I figured since Halloween was right around the corner and that I wanted to spend my time outdoors, I’d volunteer to dig graves at Steilacoom Park Cemetery. After we were dismissed, I parted ways with the rest of my team, who decided to do other volunteer work, and drove to Steilacoom Park by myself. There, I met a few women who worked with the Grave Concerns Association, a program that grooms headstones, replaces old ones, and cuts the grass, among other things. It was a gloomy morning with a light drizzle in the air, appropriate for the type of work I was about to do.
There were two different groups listening to the women give directions. A young group of students, I assumed they were getting credit from their school, and an older group with tacky tattoos, I assumed were making up court service hours.
The directions were simple – people in groups of two or more were to dig near old headstones and place the new stones in their spots.
Because I was alone and kind of wanted to remain that way, my job was to groom around stones that had already been replaced. I was to remove grass growing around the edges of the stones which was covering up the deceased’s names.
After a short time, my knees started to get real muddy because of the moisture in the air that mixed with the dirt I dug up. One of the Grave Concerns coordinators approached me and thanked me for my time. I smiled and told her no problem.
As I moved from grave stone to grave stone, left to right, row to row, I paused at a large headstone and felt captivated by the thing so I took a picture with my cell phone and continued digging around the other graves. John Moore it read.
A half hour passed and I didn’t talk to anyone else. I felt my nose dripping, so I sat back, and took a drink out of my black coffee mug. As I looked up I noticed a small woman walking towards me. She had short spiky hair and looked like a charming little witch, dressed in black with white gloves. She couldn’t have been older than 50. “It’s amazing what you all are doing here,” she said through a thick Russian accent as she wiped torn grass off a headstone.

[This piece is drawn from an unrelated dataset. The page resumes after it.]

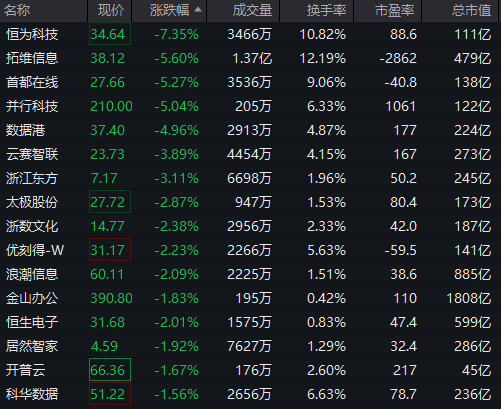Select the 名称 column header
The height and width of the screenshot is (409, 501).
(x=17, y=10)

She told me she was also a part of the Grave Concerns Association and that it pleased her knowing families of the deceased could come to the cemetery and see a nice new stone rather than one that nature was trying to devour.

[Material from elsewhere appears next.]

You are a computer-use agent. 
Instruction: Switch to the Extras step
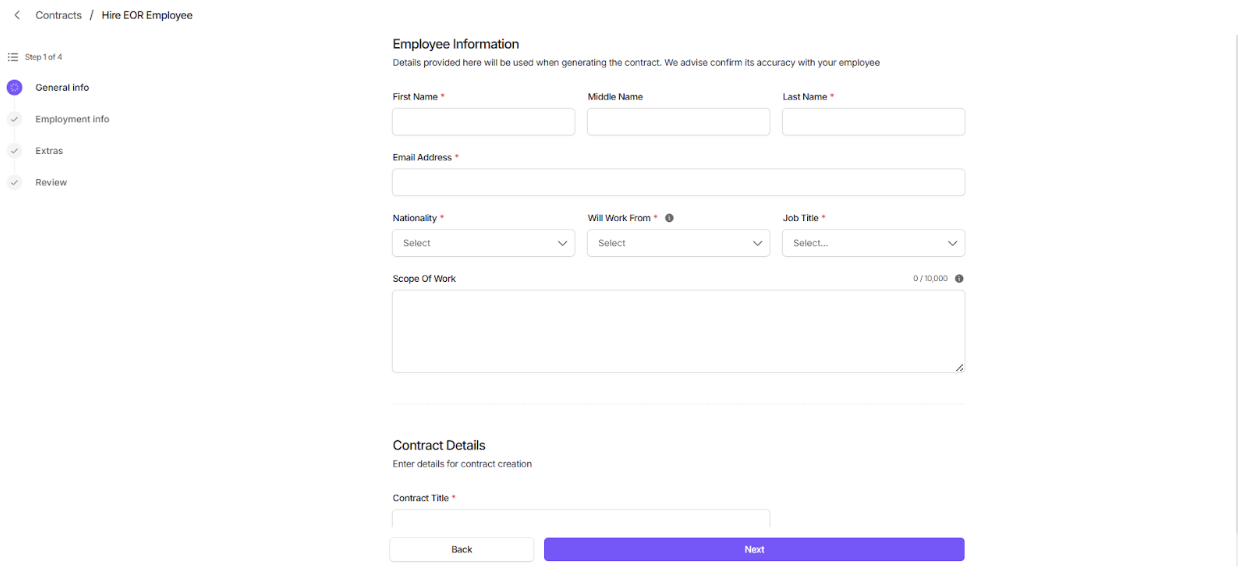[49, 151]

As she started to walk away, I asked her if she knew anything about the dead. “I’ve noticed that most of the people buried here were generally in their 30s. Do you know anything about that? The age, I mean. They all died so young.”

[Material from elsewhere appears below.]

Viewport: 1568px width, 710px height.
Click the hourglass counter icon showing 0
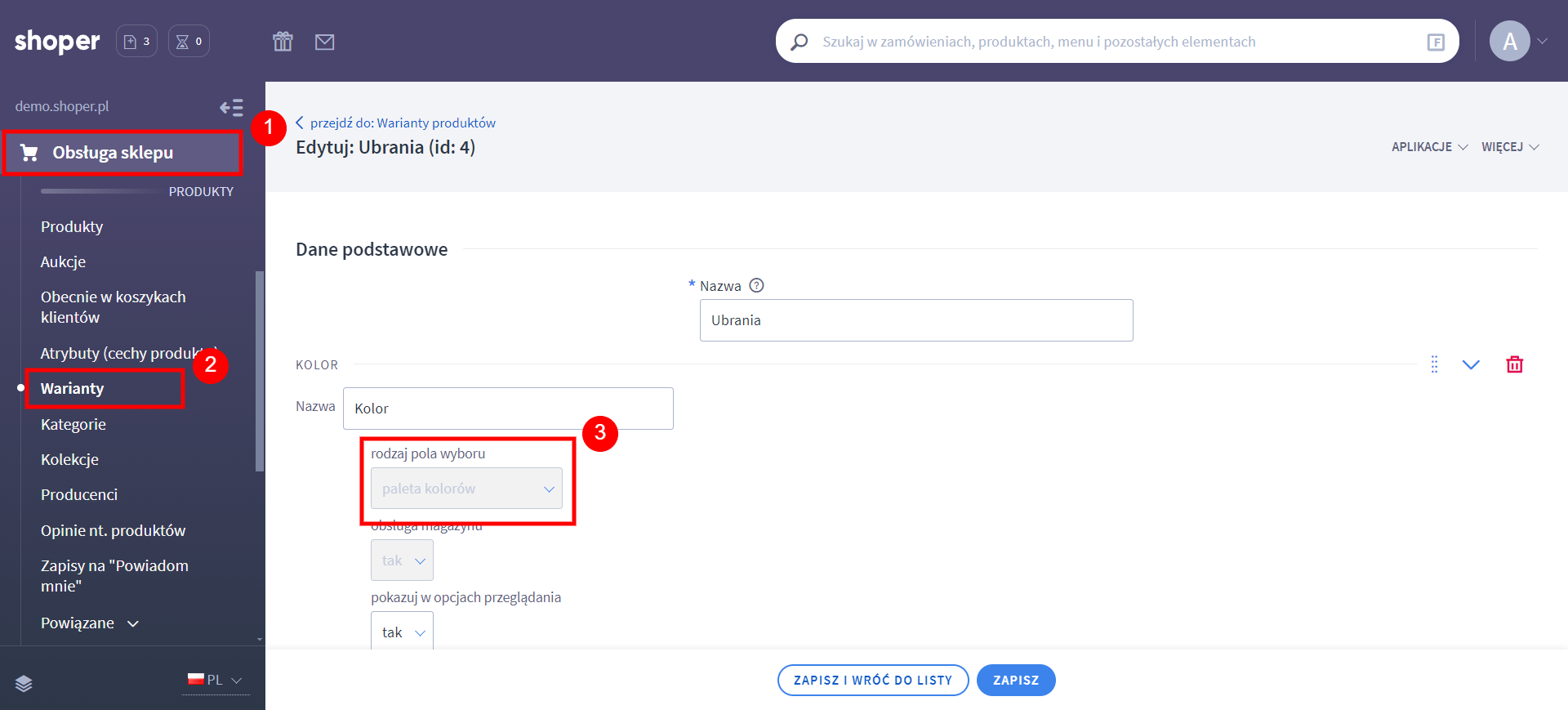tap(189, 42)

She shrugged and said that most of the bodies buried in the cemetery were former patients of the Western State Hospital, a psychiatric hospital located across the street from the cemetery.
“They died at the hospital then?”
“Most of them, yes. John Moore is also buried here, too.”
“John Moore? Who was he? I saw his stone.”
“He was the first homesteader in the area. A wealthy man. After his wife died he lost his mind and he was put in the hospital.”
Later that evening, I found myself thinking about what the woman had said to me. Grave markers for the mentally ill.
My curiosity got the best of me and I researched the hospital and cemetery afterwards and discovered that “more than 3,500 mentally ill patients” were buried there. A lot of the old stones, some unmarked, most of them just numbered, sank into the ground, leaving nearly no traces of forgotten patients.
It wasn’t until a woman who was doing her own genealogy research discovered that her great-great grandmother had been buried at the cemetery with no-name grave stones. She then pushed to replace the crumbling markers with concrete headstones for the former patients, for their families.
“Now the family members have a place to mourn. Their names are there. Not just numbers,” the German woman told me. “Thanks again for coming out in the rain.”